Task brief » Locate the line containing "You are a computer-use agent. The", then please write out that line and all the lines below it in the entries exactly.

Stored data entries
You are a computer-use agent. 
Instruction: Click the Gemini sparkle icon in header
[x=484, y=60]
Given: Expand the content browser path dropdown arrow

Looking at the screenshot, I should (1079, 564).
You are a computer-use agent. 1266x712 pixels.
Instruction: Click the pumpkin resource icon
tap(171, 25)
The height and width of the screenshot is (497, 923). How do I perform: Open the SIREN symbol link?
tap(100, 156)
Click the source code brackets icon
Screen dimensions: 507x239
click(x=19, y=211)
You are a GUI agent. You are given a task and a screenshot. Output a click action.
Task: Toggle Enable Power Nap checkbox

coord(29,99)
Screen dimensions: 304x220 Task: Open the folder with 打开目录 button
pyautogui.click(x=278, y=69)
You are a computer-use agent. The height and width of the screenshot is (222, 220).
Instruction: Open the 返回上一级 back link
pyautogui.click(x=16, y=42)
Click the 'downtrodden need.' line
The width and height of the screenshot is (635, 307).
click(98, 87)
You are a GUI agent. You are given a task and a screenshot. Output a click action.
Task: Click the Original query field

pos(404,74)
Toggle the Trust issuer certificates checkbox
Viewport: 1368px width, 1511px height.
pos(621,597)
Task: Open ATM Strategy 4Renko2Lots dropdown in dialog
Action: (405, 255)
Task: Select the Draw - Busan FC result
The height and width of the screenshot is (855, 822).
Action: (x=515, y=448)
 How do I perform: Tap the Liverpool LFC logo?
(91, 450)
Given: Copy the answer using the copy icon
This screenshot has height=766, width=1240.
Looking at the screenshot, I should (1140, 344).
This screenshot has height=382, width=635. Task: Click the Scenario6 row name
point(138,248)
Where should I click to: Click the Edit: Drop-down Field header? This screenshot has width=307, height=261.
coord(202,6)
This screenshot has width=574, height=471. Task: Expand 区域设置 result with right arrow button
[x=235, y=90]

Your solution »
You are a computer-use agent. The height and width of the screenshot is (222, 220).
Instruction: Open the 返回上一级 back link
pyautogui.click(x=16, y=42)
Click the 'downtrodden need.' line
The width and height of the screenshot is (635, 307).
click(98, 87)
You are a GUI agent. You are given a task and a screenshot. Output a click action.
Task: Click the Original query field

pos(404,74)
Toggle the Trust issuer certificates checkbox
Viewport: 1368px width, 1511px height.
pos(621,597)
Task: Open ATM Strategy 4Renko2Lots dropdown in dialog
Action: (405, 255)
Task: Select the Draw - Busan FC result
The height and width of the screenshot is (855, 822).
Action: (x=515, y=448)
 How do I perform: Tap the Liverpool LFC logo?
(91, 450)
Given: Copy the answer using the copy icon
This screenshot has height=766, width=1240.
Looking at the screenshot, I should (1140, 344).
This screenshot has height=382, width=635. Task: Click the Scenario6 row name
point(138,248)
Where should I click to: Click the Edit: Drop-down Field header? This screenshot has width=307, height=261.
coord(202,6)
This screenshot has width=574, height=471. Task: Expand 区域设置 result with right arrow button
[x=235, y=90]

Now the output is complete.